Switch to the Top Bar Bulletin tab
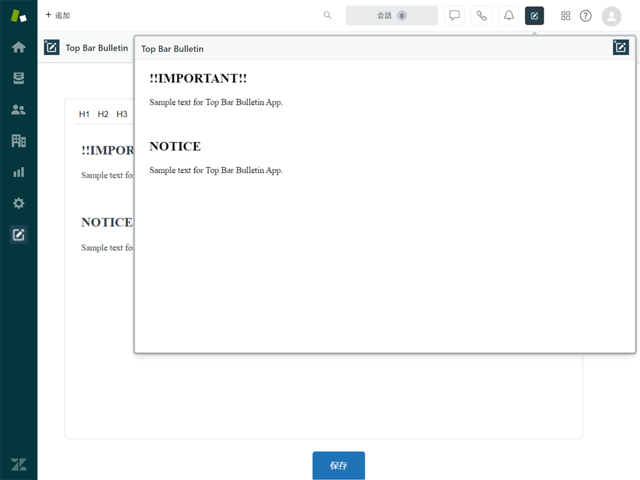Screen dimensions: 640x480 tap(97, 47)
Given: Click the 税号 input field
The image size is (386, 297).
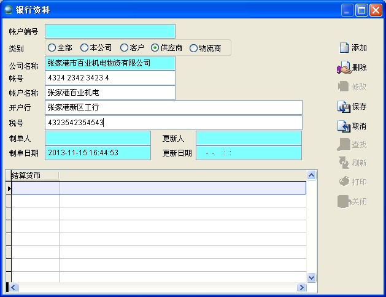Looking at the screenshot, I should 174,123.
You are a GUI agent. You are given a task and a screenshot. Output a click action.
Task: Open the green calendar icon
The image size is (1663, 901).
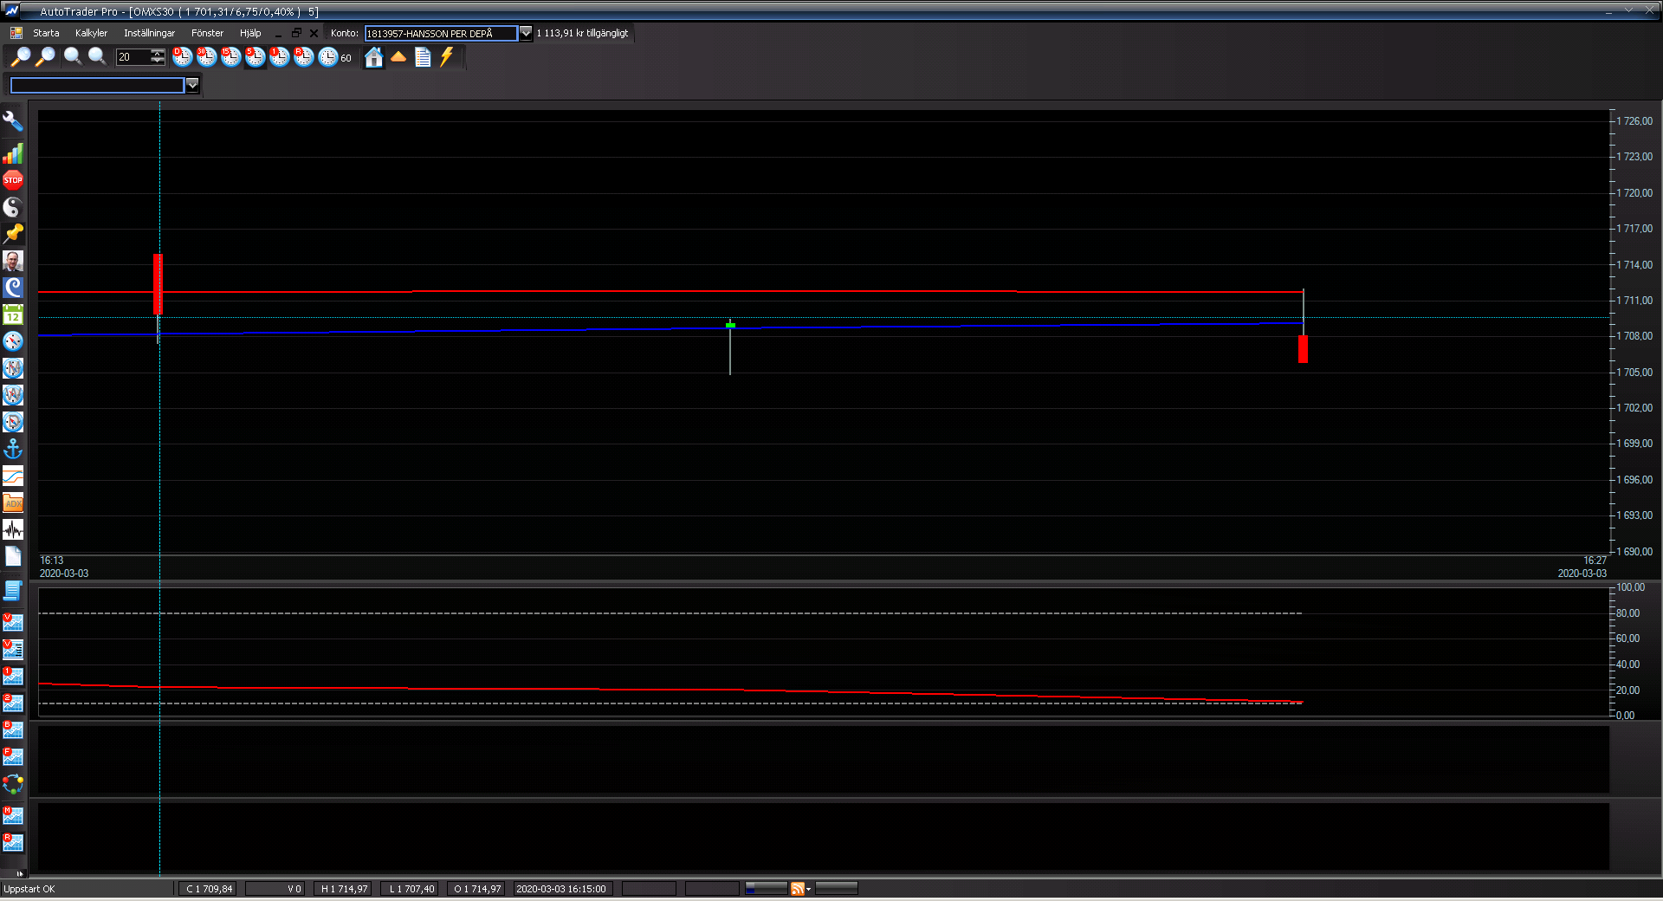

**TASK DIRECTIONS:**
Retype all of the lines above word for word, leaving out the pictures.

**EXERCISE SOLUTION:**
Switch to the Top Bar Bulletin tab
Screen dimensions: 640x480 tap(97, 47)
Given: Click the 税号 input field
The image size is (386, 297).
Looking at the screenshot, I should 174,123.
You are a GUI agent. You are given a task and a screenshot. Output a click action.
Task: Open the green calendar icon
The image size is (1663, 901).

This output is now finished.